Nothing negative, it appears. With the last of the financial results from supermajors released, the world’s largest oil firms reported strong profits for Q418 and blockbuster profits for the full year 2018. Despite the blip in prices, the efforts of the supermajors – along with the rest of the industry – to keep costs in check after being burnt by the 2015 crash has paid off.
ExxonMobil, for example, may have missed analyst expectations for 4Q18 revenue at US$71.9 billion, but reported a better-than-expected net profit of US$6 billion. The latter was down 28% y-o-y, but the Q417 figure included a one-off benefit related to then-implemented US tax reform. Full year net profit was even better – up 5.7% to US$20.8 billion as upstream production rose to 4.01 mmboe/d – allowing ExxonMobil to come close to reclaiming its title of the world’s most profitable oil company.
But for now, that title is still held by Shell, which managed to eclipse ExxonMobil with full year net profits of US$21.4 billion. That’s the best annual results for the Anglo-Dutch firm since 2014; product of the deep and painful cost-cutting measures implemented after. Shell’s gamble in purchasing the BG Group for US$53 billion – which sparked a spat of asset sales to pare down debt – has paid off, with contributions from LNG trading named as a strong contributor to financial performance. Shell’s upstream output for 2018 came in at 3.78 mmb/d and the company is also looking to follow in the footsteps of ExxonMobil, Chevron and BP in the Permian, where it admits its footprint is currently ‘a bit small’.
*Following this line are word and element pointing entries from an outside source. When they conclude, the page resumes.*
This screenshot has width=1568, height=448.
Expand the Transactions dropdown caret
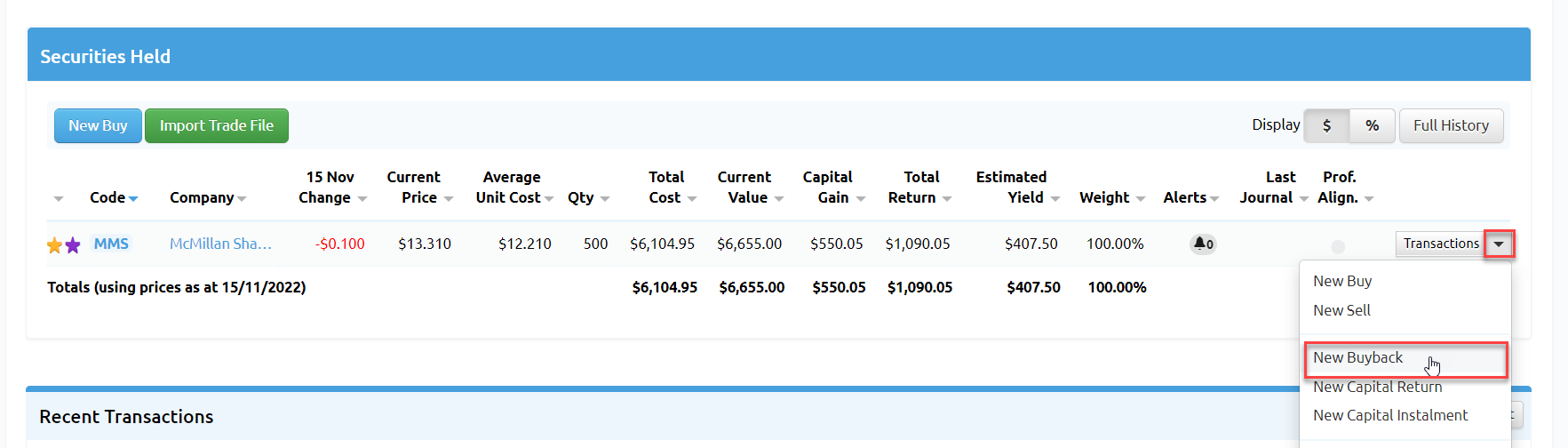(1499, 244)
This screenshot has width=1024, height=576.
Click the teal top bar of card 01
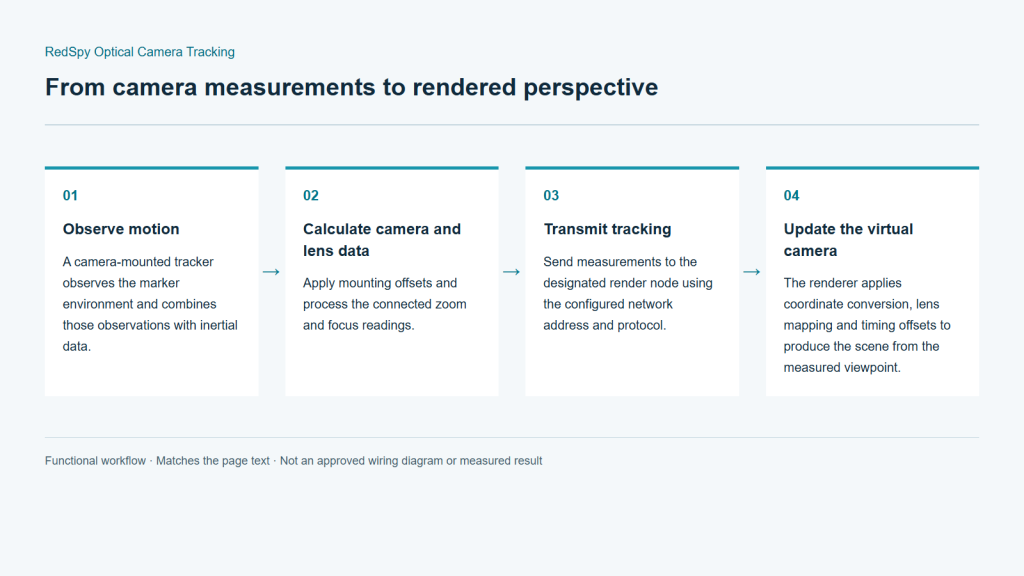click(x=152, y=168)
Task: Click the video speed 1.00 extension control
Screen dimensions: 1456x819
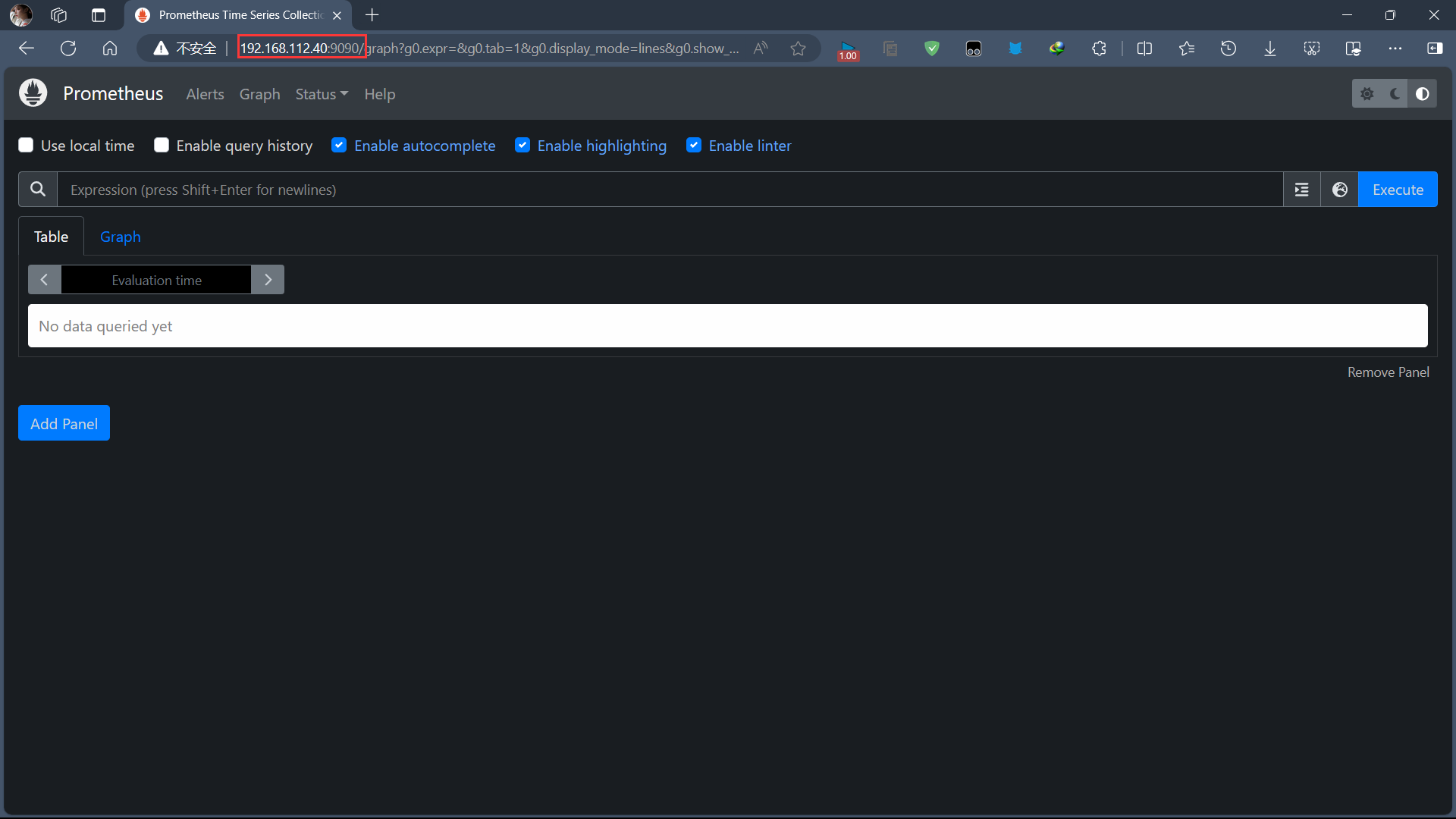Action: point(848,48)
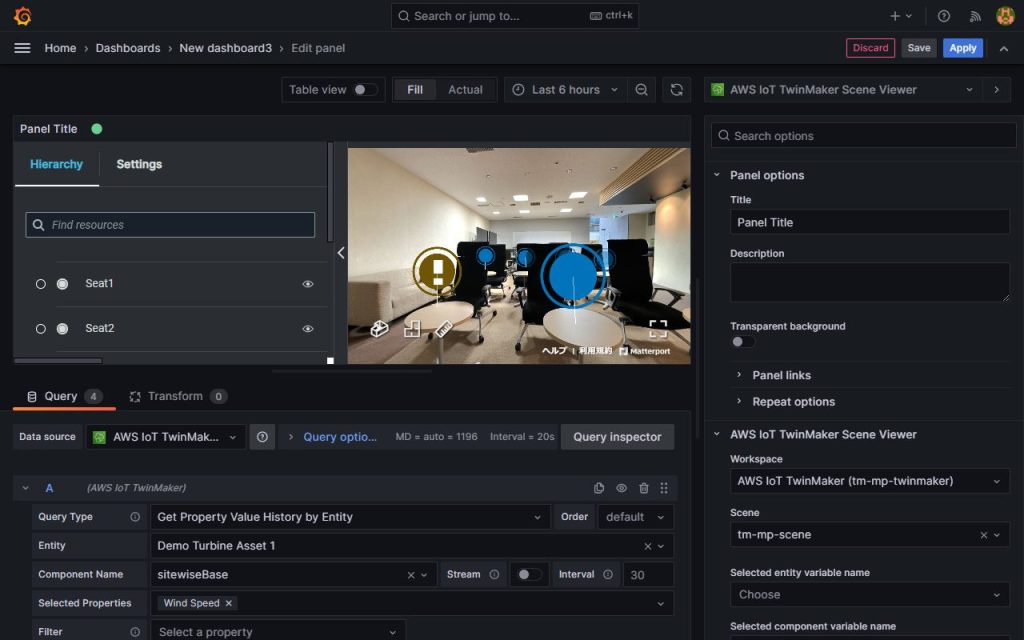Refresh the dashboard with the refresh icon
Viewport: 1024px width, 640px height.
(677, 89)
Shell’s fellow British firm BP also reported its highest profits since 2014, doubling its net profits for the full year 2018 on a 65% jump in 4Q18 profits. It completes a long recovery for the firm, which has struggled since the Deepwater Horizon disaster in 2010, allowing it to focus on the future – specifically US shale through the recent US$10.5 billion purchase of BHP’s Permian assets. Chevron, too, is focusing on onshore shale, as surging Permian output drove full year net profit up by 60.8% and 4Q18 net profit up by 19.9%. Chevron is also increasingly focusing on vertical integration again – to capture the full value of surging Texas crude by expanding its refining facilities in Texas, just as ExxonMobil is doing in Beaumont. French major Total’s figures may have been less impressive in percentage terms – but that it is coming from a higher 2017 base, when it outperformed its bigger supermajor cousins.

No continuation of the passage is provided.